Closer to physical table structure - Algorithms are often easier to re-create than data. Given a choice of losing custom software built over the years or losing data gathered over the years, most organizations will choose to keep the data. Thus, the self-evident structure and representation of the data perhaps should not be sacrificed at the expense of "cleaner" algorithms. OO-ing the data may make it unreadable if the generating program disappears. It may also make data sharing more difficult.

Now we are going to look and a typical Object Oriented database. The properties are thus:

  Class ADDRESS
    Name, type text
    Section, type text  (dept., suite, etc.)
    Street_Addr, type text
    City, type text
    State, type text  (Assume U.S. for simplicity)
    Zipcode, type text

  Class CONTACT
    Name, type text
    Phone, type PhoneNum
    Address, type Address

  Class CLIENT
    CompName, type text  (company name)
    Primary_Address, type Address
    Sales_Contact, type Contact
    Billing_Contact, type Contact

  Class VENDOR
    CompName, type text
    Primary_Address, type Address
    Primary_Contact, type Contact

Assume this is a fairly large company, or better yet, assume that we want our system to be able to scale well for very large companies. Until a better technology comes along, we will need to use indexed tables to represent the physical data.

Although there are many ways to organize the tables, we will make a dichotomy of two organizational types. One type will be "element-oriented" (EO), and the other will be "packet-oriented" (PO). EO tends to break things into logical chunks, while PO tends to keep data in self-contained chunks.

The EO table would closely mirror our Object-Oriented structure:

  Table ADDRESS
    Address_ID, type primary key
    Name, type text
    Section, type text
    Street_Addr, type text
    City, type text
    State, type text  
    Zipcode, type text

  Table CONTACT
    Contact_ID, type primary key
    Name, type text
    Phone_id, type key to Phone Table
    Address_id, type key to Address Table

  Table CLIENT
    Client_ID, type primary key
    CompName, type text   (company name)
    Primary_Address_ID, type key to Address Table
    Sales_Contact_ID, type key to Contact Table
    Billing_Contact_ID, type key to Contact Table

  Table VENDOR
    Vendor_ID, type primary key
    CompName, type text
    Primary_Address_ID, type key to Address Tbl.
    Primary_Contact_ID, type key to Contact Tbl.

Basically all we did was add primary keys to each table and use these as "pointers" to the corresponding entries in the element tables. (Users of relational tables should be familiar with this process.) Note that the "Name" in the Address table is being ignored, or overridden, by the Contact Table.

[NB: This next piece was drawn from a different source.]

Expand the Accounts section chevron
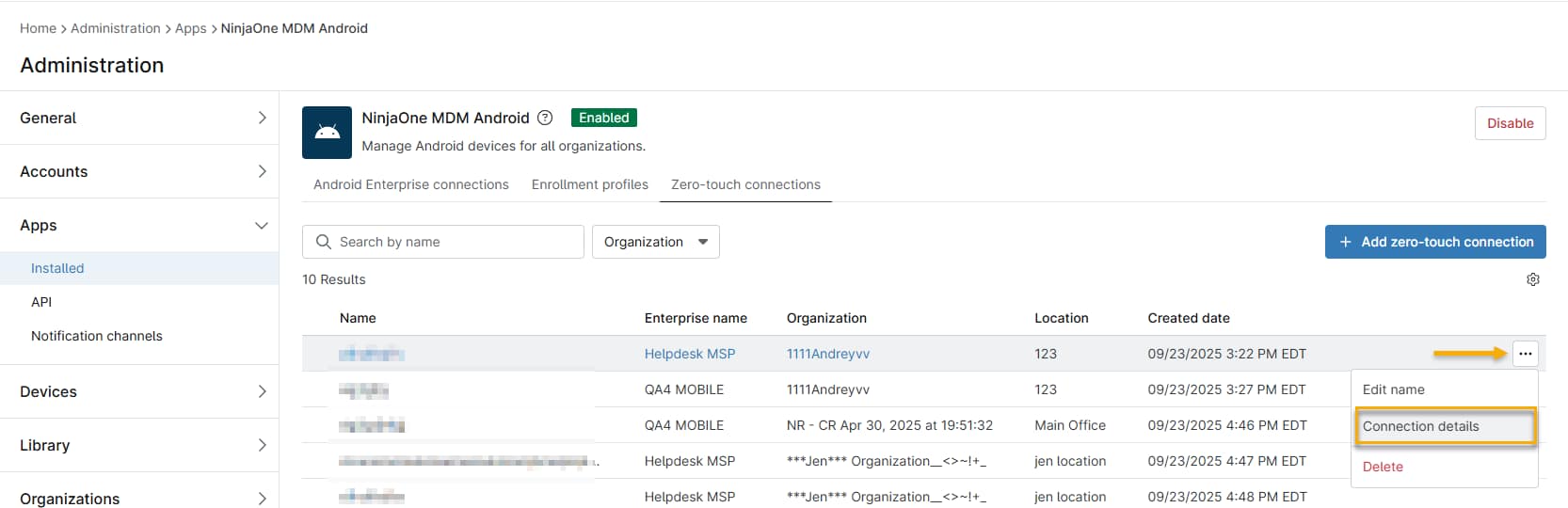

Our Packet Oriented (PO) Tables would look like:

  Table CLIENT
    Client_ID, type primary key
    CompName, type text      
    Primary_Address_Section, type text
    Primary_Address_StreetAddr
    Primary_Address_City
    Primary_Address_State
    Primary_Address_Zipcode
    Sales_Contact_Name
    Sales_Contact_Phone
    Sales_Contact_Section
    Sales_Contact_StreetAddr
    Sales_Contact_City
    Sales_Contact_State
    Sales_Contact_Zipcode
    Billing_Contact_Section
    Billing_Contact_StreetAddr
    Billing_Contact_City
    etc...

  Table Vendor
    Vendor_ID, type primary key
    CompName, type text
    Primary_Address_Section
    Primary_Address_StreetAddr
    etc...

The PO organization has only two tables here. It is more "flat". The EO tables are more structured in that repeating portions are referenced instead of actually repeated. It provides some nice features. For example, if we wanted to add a fax number field to all the contacts, then we would only have to change the Contact table. With the PO setup, we would have to add at least 3 fields.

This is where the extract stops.